(Stored data)

---

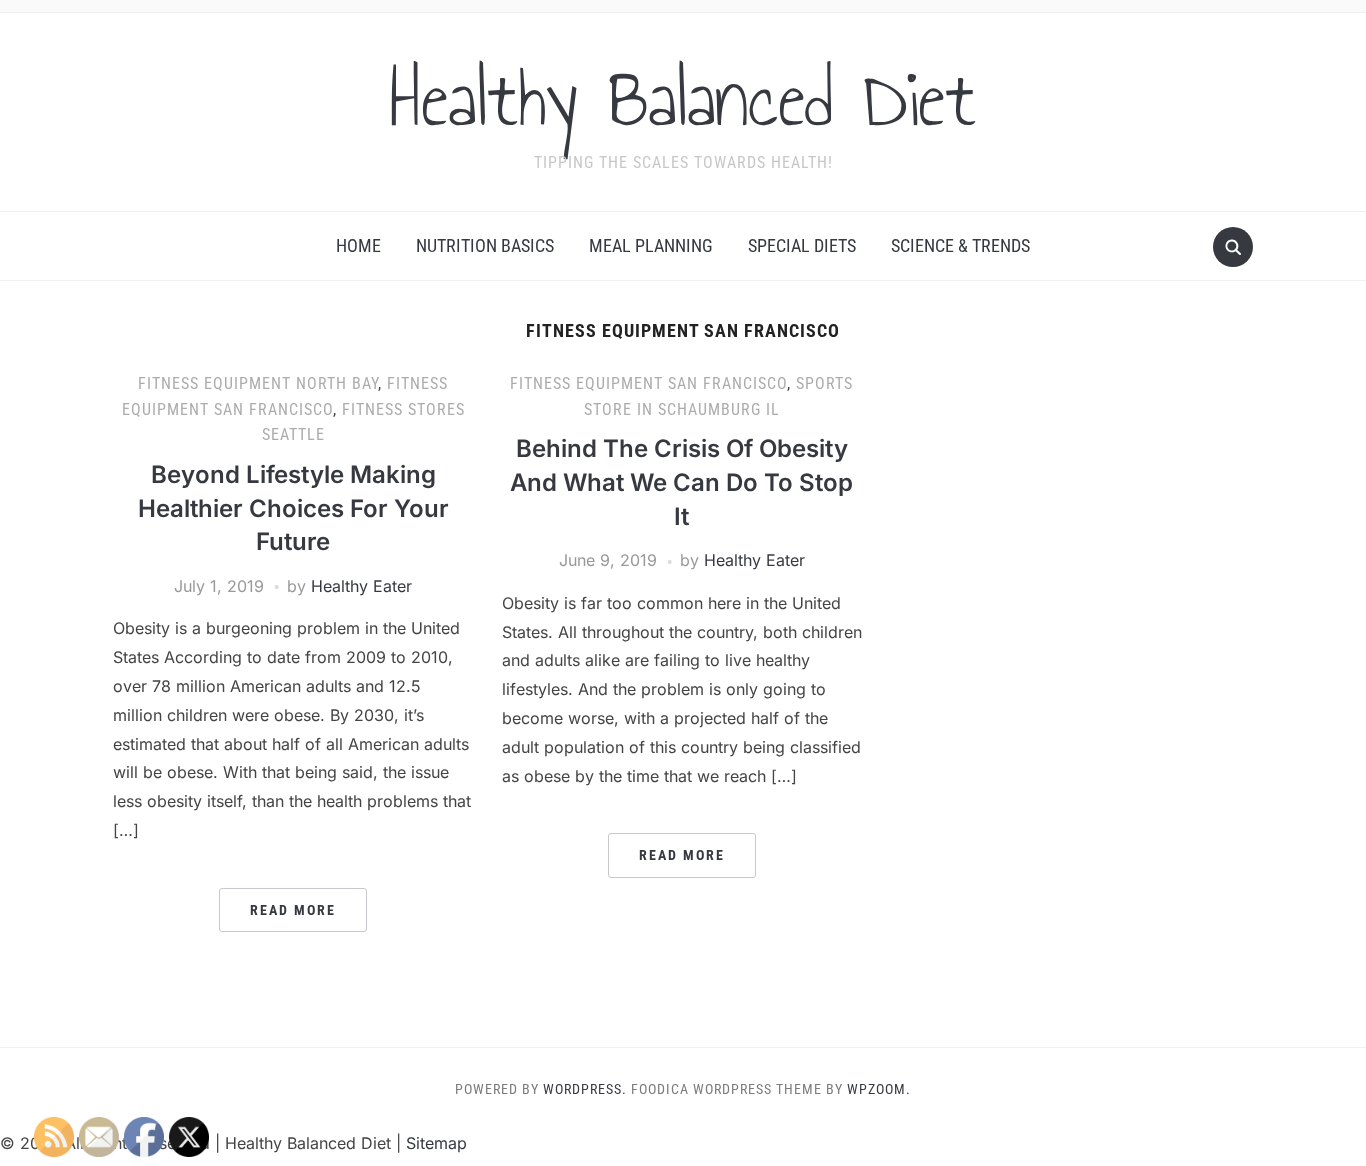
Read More (293, 910)
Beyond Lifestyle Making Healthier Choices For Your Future (293, 508)
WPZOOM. (879, 1089)
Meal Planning (651, 245)
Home (358, 245)
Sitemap (436, 1143)
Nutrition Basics (485, 245)
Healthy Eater (361, 586)
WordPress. (585, 1089)
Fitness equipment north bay (258, 383)
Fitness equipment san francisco (648, 383)
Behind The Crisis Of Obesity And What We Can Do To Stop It (681, 482)
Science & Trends (960, 245)
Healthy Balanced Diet (683, 99)
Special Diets (802, 245)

---

# Your goal
Match on "Healthy": copy every line in the records that has it.

# Problem solution
Healthy Eater (361, 586)
Healthy Balanced Diet (683, 99)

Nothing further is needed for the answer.